- Winganon Location within Oklahoma Winganon Location within the United States
- Coordinates: 36°33′14.4″N 95°33′39.9″W﻿ / ﻿36.554000°N 95.561083°W
- Country: United States
- State: Oklahoma
- County: Rogers
- Elevation: 669 ft (204 m)
- Time zone: UTC-6 (Central (CST))
- • Summer (DST): UTC-5 (CDT)
- Area code(s): 918 & 539

= Winganon, Oklahoma =

Unincorporated community in Oklahoma, US

Winganon is an unincorporated community in northern Rogers County, Oklahoma, United States. It is located 1 mi east of Oologah Lake and approximately 7 mi west of Chelsea.
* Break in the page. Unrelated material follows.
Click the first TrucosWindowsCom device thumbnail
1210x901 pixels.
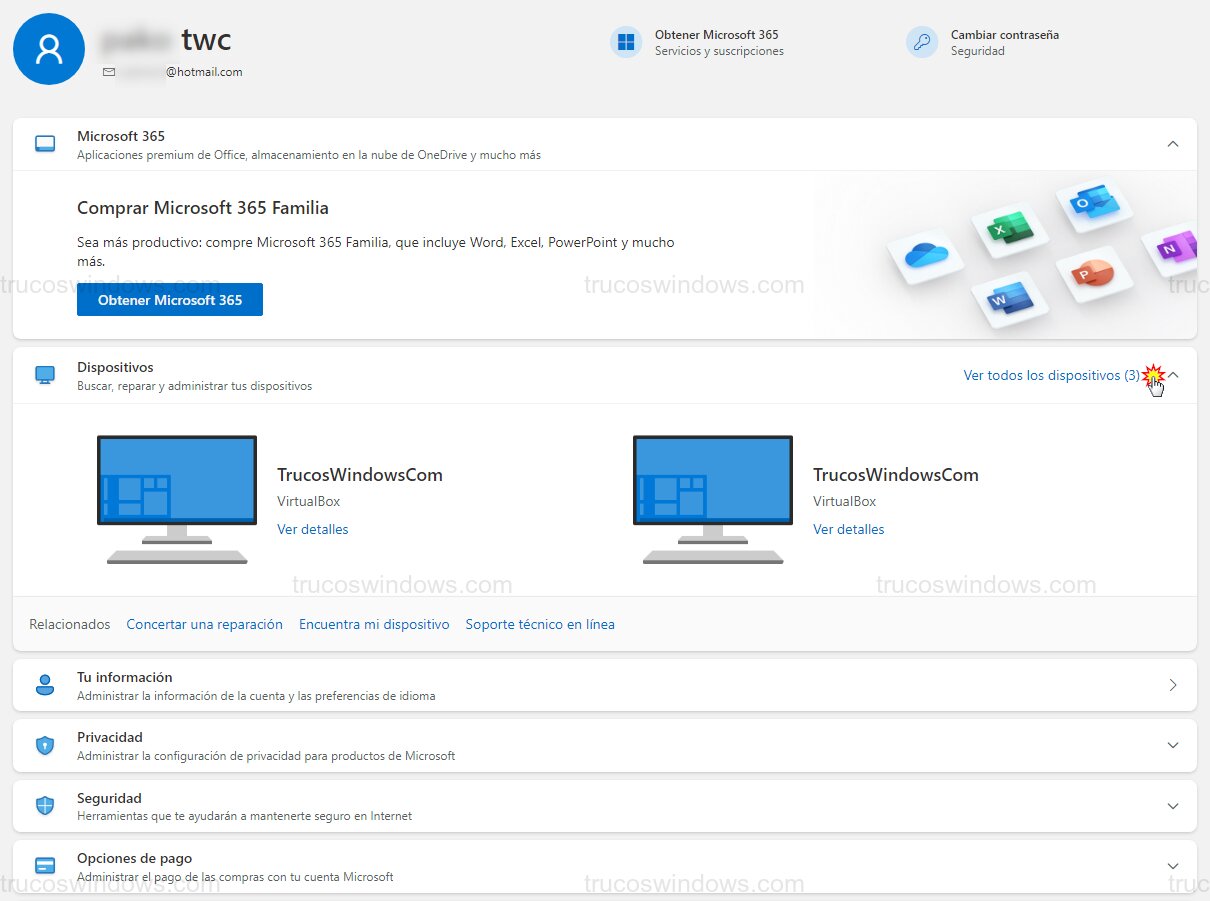(x=176, y=500)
==Winganon Space Capsule==
Winganon may be best known for its space capsule roadside curiosity, located on Winganon Road between Highway 169 and Oologah Lake. The "capsule" is actually the main vessel of a concrete mixing transport truck, left next to the road "from a long ago accident". Detail is lacking, but accounts indicate that after the vehicle rolled over on the side of the road, the company that owned it came and got the truck but left the mixer behind due to the weight of the concrete it contained. When this happened is unclear; accounts range from the early 1970s to as far back as 1959. In 2008, a local couple and their friends came up with the idea of using canning lids, a garden hose, and other household items to make the cement mixer look like a space capsule.